Great Gig in the Sky?

Ok Nick Drake. I get it. You were a fantastic musician with a really fucked up personal life. You were shy to the point of being dysfunctional in a profession where shyness is preyed upon. I still love your music and I still wish you could have written more. Some of the songs on "Five Leaves Left" make me want to sit down with you at a coffee shop or something and ask you how you think things are going to turn out. I want to ask you whether it's alright with you for me to play "Day is Done" at my funeral.

I want to ask you if God exists. You'd be an interesting person to hear the ultimate truth of existence from. You clearly weren't convinced about the afterlife when you wrote "Day is Done," but since then you have actually gotten the answer.

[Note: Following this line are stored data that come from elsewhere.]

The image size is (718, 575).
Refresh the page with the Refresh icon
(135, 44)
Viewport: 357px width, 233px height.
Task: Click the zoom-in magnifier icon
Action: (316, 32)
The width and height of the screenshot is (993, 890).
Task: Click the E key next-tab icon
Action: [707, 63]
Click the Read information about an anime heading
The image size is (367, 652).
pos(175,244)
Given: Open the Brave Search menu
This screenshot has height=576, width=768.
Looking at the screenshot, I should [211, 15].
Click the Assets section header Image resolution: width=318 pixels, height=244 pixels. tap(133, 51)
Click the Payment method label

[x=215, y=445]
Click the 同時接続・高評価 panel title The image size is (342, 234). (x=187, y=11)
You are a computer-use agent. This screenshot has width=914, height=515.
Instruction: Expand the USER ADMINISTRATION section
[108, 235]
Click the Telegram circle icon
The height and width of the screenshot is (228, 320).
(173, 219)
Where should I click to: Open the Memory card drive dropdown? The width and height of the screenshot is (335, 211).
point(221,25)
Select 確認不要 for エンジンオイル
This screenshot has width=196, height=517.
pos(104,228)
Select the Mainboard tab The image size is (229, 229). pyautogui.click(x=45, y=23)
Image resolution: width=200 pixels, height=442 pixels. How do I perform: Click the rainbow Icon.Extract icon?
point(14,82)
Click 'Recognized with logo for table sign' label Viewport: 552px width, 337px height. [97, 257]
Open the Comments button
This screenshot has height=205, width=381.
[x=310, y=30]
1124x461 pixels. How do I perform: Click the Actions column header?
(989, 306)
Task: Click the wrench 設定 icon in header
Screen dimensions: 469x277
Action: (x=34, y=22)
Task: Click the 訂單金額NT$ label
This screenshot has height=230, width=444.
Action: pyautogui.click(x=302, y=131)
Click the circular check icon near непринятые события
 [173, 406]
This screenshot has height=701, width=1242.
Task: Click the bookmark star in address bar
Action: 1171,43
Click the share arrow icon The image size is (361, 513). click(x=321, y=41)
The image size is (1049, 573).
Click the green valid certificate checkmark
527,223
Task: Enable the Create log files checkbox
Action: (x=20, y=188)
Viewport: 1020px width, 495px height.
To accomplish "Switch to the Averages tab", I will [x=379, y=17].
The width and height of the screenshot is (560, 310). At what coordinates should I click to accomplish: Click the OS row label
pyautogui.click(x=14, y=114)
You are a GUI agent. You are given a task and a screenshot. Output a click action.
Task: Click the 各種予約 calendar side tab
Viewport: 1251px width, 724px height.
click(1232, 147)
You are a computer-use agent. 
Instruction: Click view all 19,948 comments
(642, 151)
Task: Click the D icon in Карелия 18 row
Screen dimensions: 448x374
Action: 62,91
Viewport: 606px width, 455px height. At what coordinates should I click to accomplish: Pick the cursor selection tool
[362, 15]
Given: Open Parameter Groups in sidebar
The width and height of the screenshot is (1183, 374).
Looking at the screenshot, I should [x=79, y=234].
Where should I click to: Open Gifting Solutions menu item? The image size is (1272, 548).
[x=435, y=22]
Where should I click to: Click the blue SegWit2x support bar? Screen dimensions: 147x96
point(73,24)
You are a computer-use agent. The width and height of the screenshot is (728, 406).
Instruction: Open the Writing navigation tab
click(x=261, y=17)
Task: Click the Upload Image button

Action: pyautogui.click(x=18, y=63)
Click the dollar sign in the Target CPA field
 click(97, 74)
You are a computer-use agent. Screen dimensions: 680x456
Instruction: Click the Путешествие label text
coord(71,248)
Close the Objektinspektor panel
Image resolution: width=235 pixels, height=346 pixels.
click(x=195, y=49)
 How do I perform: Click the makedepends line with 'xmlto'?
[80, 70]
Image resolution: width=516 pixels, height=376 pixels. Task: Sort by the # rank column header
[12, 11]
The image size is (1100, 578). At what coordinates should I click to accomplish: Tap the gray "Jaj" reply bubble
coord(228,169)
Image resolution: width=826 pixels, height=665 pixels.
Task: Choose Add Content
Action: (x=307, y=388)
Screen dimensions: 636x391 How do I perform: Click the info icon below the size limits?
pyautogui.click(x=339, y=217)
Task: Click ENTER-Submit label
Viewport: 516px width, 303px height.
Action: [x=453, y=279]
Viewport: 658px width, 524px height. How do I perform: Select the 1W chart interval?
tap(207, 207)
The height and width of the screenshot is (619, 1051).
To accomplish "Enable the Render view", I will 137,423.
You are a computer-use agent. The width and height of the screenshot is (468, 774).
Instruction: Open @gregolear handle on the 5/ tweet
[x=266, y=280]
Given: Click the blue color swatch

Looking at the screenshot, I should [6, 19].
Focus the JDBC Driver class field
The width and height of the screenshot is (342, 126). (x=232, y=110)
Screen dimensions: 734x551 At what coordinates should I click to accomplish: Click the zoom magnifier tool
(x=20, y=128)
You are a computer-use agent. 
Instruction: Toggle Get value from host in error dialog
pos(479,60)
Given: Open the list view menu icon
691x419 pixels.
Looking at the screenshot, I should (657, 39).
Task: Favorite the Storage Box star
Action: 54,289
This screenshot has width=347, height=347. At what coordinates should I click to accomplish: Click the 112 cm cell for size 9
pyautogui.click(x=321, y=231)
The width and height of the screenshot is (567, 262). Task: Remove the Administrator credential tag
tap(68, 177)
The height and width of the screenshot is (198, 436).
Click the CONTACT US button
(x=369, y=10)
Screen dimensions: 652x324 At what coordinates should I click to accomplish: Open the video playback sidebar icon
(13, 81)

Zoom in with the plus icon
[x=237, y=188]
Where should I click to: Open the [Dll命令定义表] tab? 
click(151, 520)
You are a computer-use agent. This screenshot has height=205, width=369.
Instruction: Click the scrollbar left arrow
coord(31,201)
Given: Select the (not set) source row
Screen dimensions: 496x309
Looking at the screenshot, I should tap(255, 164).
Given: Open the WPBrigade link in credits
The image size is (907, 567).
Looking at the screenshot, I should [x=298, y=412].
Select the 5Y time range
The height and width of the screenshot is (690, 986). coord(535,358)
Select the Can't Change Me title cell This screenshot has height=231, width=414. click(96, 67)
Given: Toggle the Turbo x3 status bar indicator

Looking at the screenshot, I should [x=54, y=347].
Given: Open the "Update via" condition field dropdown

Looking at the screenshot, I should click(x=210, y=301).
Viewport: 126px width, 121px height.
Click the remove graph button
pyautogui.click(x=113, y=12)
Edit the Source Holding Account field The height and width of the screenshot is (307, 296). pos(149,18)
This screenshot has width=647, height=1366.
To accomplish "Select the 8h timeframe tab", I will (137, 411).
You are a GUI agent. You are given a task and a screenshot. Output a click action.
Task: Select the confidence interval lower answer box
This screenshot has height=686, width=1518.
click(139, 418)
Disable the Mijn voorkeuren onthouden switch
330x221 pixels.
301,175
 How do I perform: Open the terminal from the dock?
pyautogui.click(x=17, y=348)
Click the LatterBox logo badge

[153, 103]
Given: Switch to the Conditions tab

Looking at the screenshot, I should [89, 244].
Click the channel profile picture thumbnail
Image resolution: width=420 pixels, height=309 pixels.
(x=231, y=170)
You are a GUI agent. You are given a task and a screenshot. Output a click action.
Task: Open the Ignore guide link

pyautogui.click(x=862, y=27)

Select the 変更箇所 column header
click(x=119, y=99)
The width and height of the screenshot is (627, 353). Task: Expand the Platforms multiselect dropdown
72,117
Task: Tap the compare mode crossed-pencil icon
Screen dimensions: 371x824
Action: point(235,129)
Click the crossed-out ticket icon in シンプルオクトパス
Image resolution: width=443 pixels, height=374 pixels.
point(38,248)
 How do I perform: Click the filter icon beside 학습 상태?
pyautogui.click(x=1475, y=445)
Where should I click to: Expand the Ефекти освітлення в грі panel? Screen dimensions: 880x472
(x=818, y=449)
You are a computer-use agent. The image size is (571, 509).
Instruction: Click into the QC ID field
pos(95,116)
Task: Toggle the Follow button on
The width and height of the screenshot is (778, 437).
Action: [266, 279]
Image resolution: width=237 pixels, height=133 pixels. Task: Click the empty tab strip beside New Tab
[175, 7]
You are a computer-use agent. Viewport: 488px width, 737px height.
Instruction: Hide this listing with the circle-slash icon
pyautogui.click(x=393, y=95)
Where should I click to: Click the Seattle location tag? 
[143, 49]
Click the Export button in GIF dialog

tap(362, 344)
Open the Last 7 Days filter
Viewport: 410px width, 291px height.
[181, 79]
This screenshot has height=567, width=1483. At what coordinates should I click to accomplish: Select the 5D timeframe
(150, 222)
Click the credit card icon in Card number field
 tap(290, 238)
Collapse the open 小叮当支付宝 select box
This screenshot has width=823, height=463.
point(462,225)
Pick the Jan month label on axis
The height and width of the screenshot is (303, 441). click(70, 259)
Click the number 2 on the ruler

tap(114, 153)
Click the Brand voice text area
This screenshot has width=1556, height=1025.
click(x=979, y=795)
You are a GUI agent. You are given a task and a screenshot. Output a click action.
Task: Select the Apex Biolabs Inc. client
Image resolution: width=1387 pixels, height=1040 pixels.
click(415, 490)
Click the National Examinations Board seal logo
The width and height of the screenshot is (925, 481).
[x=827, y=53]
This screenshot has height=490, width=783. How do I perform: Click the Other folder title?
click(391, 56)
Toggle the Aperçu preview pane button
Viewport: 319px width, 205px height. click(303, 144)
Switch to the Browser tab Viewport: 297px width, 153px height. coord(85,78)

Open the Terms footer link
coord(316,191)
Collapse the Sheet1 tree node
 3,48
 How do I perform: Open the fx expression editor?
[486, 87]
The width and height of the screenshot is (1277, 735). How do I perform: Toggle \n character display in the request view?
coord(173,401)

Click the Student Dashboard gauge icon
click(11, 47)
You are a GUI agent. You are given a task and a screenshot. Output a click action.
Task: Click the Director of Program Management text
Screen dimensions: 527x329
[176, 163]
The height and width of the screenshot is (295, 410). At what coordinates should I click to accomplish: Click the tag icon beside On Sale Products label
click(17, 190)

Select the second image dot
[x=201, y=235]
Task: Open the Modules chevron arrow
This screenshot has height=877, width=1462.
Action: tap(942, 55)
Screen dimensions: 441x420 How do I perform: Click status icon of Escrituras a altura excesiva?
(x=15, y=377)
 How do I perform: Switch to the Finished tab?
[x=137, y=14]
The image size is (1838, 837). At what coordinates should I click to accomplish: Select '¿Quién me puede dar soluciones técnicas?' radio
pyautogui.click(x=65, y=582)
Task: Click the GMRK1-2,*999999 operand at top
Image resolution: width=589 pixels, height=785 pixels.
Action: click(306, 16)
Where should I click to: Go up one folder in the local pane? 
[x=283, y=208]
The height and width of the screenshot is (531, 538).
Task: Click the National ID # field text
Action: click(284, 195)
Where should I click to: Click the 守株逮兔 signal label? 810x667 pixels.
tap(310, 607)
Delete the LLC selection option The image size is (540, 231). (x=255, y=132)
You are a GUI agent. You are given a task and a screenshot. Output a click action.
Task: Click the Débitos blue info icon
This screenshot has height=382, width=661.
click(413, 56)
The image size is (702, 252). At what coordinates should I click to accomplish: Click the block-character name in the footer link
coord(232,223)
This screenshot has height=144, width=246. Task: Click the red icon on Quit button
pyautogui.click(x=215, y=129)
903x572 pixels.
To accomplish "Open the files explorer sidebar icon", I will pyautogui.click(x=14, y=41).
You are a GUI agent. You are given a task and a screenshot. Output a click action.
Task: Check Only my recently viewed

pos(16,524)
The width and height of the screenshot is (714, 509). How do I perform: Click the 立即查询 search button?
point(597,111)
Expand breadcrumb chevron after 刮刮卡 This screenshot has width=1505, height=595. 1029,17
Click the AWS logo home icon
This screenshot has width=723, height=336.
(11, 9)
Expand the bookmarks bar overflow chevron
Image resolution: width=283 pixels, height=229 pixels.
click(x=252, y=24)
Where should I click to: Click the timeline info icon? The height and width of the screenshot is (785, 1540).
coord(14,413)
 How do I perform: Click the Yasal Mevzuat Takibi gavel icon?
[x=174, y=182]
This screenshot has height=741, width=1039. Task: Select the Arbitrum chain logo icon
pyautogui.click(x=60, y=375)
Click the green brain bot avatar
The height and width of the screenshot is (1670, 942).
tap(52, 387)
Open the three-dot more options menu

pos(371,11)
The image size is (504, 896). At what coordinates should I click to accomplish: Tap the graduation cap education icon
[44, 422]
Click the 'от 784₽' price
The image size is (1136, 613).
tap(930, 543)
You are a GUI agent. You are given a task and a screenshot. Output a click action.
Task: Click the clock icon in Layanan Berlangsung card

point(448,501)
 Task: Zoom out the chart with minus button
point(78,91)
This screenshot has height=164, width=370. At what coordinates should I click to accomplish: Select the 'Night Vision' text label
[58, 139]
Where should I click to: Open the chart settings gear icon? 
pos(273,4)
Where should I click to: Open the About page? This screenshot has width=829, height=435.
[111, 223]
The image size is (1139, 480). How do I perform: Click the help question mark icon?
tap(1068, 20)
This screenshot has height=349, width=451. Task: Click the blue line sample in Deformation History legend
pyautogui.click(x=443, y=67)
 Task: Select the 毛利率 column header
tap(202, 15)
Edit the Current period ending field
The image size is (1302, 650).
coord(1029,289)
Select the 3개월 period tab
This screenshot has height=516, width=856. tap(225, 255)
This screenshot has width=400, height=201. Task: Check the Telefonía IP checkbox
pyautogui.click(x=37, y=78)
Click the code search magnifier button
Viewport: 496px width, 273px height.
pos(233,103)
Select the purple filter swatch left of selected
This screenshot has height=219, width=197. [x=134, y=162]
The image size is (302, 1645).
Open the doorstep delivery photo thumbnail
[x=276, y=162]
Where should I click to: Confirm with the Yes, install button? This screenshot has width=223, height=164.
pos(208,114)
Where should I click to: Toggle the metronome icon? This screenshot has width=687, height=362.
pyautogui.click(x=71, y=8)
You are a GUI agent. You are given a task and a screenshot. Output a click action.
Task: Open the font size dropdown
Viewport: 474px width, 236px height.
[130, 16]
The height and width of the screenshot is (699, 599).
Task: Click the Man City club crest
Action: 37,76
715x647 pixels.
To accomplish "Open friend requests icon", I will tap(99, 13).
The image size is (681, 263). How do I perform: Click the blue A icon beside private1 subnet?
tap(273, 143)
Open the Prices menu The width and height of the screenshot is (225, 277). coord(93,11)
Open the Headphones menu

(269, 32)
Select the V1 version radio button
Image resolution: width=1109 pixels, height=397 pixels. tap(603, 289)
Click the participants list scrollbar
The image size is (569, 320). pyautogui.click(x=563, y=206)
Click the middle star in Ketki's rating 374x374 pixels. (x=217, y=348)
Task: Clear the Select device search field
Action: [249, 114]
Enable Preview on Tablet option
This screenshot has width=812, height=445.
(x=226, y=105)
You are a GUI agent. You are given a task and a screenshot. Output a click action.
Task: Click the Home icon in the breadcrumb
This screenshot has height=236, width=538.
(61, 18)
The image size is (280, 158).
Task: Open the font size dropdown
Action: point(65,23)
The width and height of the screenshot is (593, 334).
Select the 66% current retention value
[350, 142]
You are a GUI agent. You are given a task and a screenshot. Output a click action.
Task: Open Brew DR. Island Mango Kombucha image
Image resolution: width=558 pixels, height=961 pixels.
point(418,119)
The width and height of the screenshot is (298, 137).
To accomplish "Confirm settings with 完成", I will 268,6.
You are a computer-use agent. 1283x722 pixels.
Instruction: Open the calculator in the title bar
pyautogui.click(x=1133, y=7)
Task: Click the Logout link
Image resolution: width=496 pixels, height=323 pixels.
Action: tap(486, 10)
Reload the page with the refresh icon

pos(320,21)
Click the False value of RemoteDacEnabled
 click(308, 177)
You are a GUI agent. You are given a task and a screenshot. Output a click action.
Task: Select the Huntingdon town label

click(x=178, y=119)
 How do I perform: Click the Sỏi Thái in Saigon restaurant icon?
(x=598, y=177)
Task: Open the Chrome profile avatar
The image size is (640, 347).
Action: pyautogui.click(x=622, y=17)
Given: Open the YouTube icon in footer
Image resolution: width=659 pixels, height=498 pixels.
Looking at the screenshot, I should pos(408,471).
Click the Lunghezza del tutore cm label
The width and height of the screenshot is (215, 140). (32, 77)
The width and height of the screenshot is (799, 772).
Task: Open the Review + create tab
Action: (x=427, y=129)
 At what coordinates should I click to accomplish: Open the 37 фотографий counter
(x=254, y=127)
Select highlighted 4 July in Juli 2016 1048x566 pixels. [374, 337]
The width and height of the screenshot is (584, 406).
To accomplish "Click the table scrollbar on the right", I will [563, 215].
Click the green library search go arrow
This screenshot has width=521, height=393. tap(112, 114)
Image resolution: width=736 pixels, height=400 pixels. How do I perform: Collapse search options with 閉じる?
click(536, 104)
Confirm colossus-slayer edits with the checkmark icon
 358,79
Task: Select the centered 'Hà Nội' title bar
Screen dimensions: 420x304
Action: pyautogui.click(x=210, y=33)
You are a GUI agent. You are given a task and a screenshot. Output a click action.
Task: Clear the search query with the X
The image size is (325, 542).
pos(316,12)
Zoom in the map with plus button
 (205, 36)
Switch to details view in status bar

I hope that on whatever plane of existence we ascend or descend to after we die, if any, there is a concert hall where all the great musicians of history get together and play the material they've written in the years after they died, and some renewed versions of their earthly material.

Marvin Gaye would perform "God is Love" in a completely different way, slowing it down and choking and wincing a little bit every time he sings the word "father." It would make the transition into "Mercy Mercy Me" sound simultaneously labored and obvious. The ecology will reach a different level of nostalgia for the audience as they recall the world as they knew it.

Jeff Buckley could derive new meaning from every single song on "Grace." He'll climb on stage with his father and just let loose. Maybe his father will add some sweeping harmonies with his voice, filling in the massive and gorgeous chords that Jeff always left slightly open. I'm sure John Bonham will be happy to play drums if they can pull him away from his conversation with Buddy Rich. Maybe halfway through the performance Nina Simone and Leonard Cohen would join Jeff on stage so that they could do "Lilac Wine" and "Hallelujah" with unimaginable power. More likely, however, they would just let the structure crumble and call upon the communal spirit of music that connected them all in the first place until everyone in the hall couldn't help but cry. It will be a tough performance, considering that many of the questions that Jeff poses about our spiritual origins and destination on "Grace" will have been answered (sooner than he could have guessed). If that is the case, I'm sure Jeff will agree that there's no better time to ask some new questions and search the fretboard for the answers.

I could write a book about this. I had better stop before I get in too deep.

I'm sitting in Open Eye trying to think of a reason to get out of this chair.

1 comment:

Will said...

I hope Miles & Jimi are off jamming together somewhere.